==== GIVEN RECORDS

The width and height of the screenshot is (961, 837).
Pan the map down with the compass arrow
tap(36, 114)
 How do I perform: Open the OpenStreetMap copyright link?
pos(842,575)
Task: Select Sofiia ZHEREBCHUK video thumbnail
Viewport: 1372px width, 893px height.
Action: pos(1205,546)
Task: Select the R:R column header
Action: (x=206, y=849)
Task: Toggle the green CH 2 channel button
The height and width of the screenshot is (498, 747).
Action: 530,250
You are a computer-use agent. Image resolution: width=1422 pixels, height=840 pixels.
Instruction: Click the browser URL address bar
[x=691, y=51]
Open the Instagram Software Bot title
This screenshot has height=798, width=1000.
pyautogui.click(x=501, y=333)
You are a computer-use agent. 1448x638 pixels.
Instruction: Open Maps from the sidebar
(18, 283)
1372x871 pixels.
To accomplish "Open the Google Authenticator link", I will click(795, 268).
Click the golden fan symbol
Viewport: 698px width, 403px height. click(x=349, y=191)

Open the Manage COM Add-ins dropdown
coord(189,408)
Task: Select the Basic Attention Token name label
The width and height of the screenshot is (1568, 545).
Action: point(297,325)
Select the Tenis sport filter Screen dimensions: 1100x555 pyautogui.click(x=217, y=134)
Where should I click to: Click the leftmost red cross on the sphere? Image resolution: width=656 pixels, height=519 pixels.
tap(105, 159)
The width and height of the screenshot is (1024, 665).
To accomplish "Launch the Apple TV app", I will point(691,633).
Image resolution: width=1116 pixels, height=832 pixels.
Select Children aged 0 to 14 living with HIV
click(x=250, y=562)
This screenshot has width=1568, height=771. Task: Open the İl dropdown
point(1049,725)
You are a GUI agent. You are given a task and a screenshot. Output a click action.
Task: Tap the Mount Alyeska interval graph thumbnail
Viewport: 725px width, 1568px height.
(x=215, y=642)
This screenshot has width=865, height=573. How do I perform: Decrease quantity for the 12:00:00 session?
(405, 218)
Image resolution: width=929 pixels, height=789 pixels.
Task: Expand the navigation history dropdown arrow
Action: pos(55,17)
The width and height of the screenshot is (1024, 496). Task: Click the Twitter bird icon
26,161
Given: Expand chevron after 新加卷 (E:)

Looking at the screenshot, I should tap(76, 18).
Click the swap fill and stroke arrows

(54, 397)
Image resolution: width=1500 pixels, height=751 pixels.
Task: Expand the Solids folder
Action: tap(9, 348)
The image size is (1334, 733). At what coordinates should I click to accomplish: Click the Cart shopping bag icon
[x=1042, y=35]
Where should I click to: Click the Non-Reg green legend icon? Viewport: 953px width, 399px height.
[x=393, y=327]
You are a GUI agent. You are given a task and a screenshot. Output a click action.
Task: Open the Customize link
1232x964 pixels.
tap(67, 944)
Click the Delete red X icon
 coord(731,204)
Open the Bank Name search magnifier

========

Can you give every line above again, exactly as written?

RESPONSE BELOW »
The width and height of the screenshot is (961, 837).
Pan the map down with the compass arrow
tap(36, 114)
 How do I perform: Open the OpenStreetMap copyright link?
pos(842,575)
Task: Select Sofiia ZHEREBCHUK video thumbnail
Viewport: 1372px width, 893px height.
Action: pos(1205,546)
Task: Select the R:R column header
Action: (x=206, y=849)
Task: Toggle the green CH 2 channel button
The height and width of the screenshot is (498, 747).
Action: 530,250
You are a computer-use agent. Image resolution: width=1422 pixels, height=840 pixels.
Instruction: Click the browser URL address bar
[x=691, y=51]
Open the Instagram Software Bot title
This screenshot has height=798, width=1000.
pyautogui.click(x=501, y=333)
You are a computer-use agent. 1448x638 pixels.
Instruction: Open Maps from the sidebar
(18, 283)
1372x871 pixels.
To accomplish "Open the Google Authenticator link", I will click(795, 268).
Click the golden fan symbol
Viewport: 698px width, 403px height. click(x=349, y=191)

Open the Manage COM Add-ins dropdown
coord(189,408)
Task: Select the Basic Attention Token name label
The width and height of the screenshot is (1568, 545).
Action: point(297,325)
Select the Tenis sport filter Screen dimensions: 1100x555 pyautogui.click(x=217, y=134)
Where should I click to: Click the leftmost red cross on the sphere? Image resolution: width=656 pixels, height=519 pixels.
tap(105, 159)
The width and height of the screenshot is (1024, 665).
To accomplish "Launch the Apple TV app", I will point(691,633).
Image resolution: width=1116 pixels, height=832 pixels.
Select Children aged 0 to 14 living with HIV
click(x=250, y=562)
This screenshot has width=1568, height=771. Task: Open the İl dropdown
point(1049,725)
You are a GUI agent. You are given a task and a screenshot. Output a click action.
Task: Tap the Mount Alyeska interval graph thumbnail
Viewport: 725px width, 1568px height.
(x=215, y=642)
This screenshot has width=865, height=573. How do I perform: Decrease quantity for the 12:00:00 session?
(405, 218)
Image resolution: width=929 pixels, height=789 pixels.
Task: Expand the navigation history dropdown arrow
Action: pos(55,17)
The width and height of the screenshot is (1024, 496). Task: Click the Twitter bird icon
26,161
Given: Expand chevron after 新加卷 (E:)

Looking at the screenshot, I should tap(76, 18).
Click the swap fill and stroke arrows

(54, 397)
Image resolution: width=1500 pixels, height=751 pixels.
Task: Expand the Solids folder
Action: tap(9, 348)
The image size is (1334, 733). At what coordinates should I click to accomplish: Click the Cart shopping bag icon
[x=1042, y=35]
Where should I click to: Click the Non-Reg green legend icon? Viewport: 953px width, 399px height.
[x=393, y=327]
You are a GUI agent. You are given a task and a screenshot. Output a click action.
Task: Open the Customize link
1232x964 pixels.
tap(67, 944)
Click the Delete red X icon
 coord(731,204)
Open the Bank Name search magnifier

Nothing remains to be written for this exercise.